=== Text segment ===

# Belted Bayswater Satchel anyone?



## Elena S

I really fell in love with this style when I first saw it. Great everyday size and the detachable strap makes it so versatile! I think it’s especially gorgeous in dark palm and mulberry green silky calf:






What do you think? Is anybody here already owning one?


----------



## msd_bags

I really like the look!


----------



## KikiStLoy

I almost bought this in the dark palm in February, but ended up getting this instead


----------



## KikiStLoy

But the satchel in Mulberry Green is gorgeous, definitely on my wish list!


----------



## Loveheart

It’s a very lovely bag. Quite roomy and practical. I prefer the Mulberry green


----------



## KikiStLoy

Loveheart, do you have this in the Mulberry green?


----------



## Elena S

KikiStLoy said:


> But the satchel in Mulberry Green is gorgeous, definitely on my wish list!


Yeah, I’m also leaning towards Mulberry Green, but it’s not available yet. I’m also planning to wait until it goes on sale (if it does of course).


----------



## addicted2mala

I love this bag, especially in the green shade but also love the Rust Silky Calf version.


----------



## EveyB

What do you guys think of the tote version, in particular the small belted Bayswater? Does someone own it already?


----------



## youngster

When you open the bag, do the loose belt ends become bothersome?  Anyone have any thoughts on this?  I love the look of this bag otherwise, just wondering how it functions.


----------



## msd_bags

EveyB said:


> What do you guys think of the tote version, in particular the small belted Bayswater? Does someone own it already?


Curious to know too!


----------



## addicted2mala

The green version is now available to buy on the Mulberry website. Has anyone taken the plunge?


----------



## Careinaa

Just ordered the dark blue one in presale. Excited! Any opinions/reviews?

===

▸ **Objectives**
A – In the satchel thread, why does Elena S call the bag so versatile?
B – Write out the stretch of the satchel thread from "When you open" through "how it functions.", word for word.

=== Given data ===

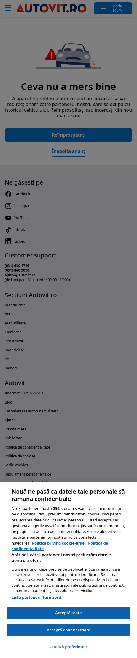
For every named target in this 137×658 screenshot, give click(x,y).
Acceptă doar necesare (68, 630)
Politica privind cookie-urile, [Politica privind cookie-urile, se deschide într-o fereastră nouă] (59, 543)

===

▸ **Solutions below**
A – She says the detachable strap is what makes it so versatile.

B –
When you open the bag, do the loose belt ends become bothersome?  Anyone have any thoughts on this?  I love the look of this bag otherwise, just wondering how it functions.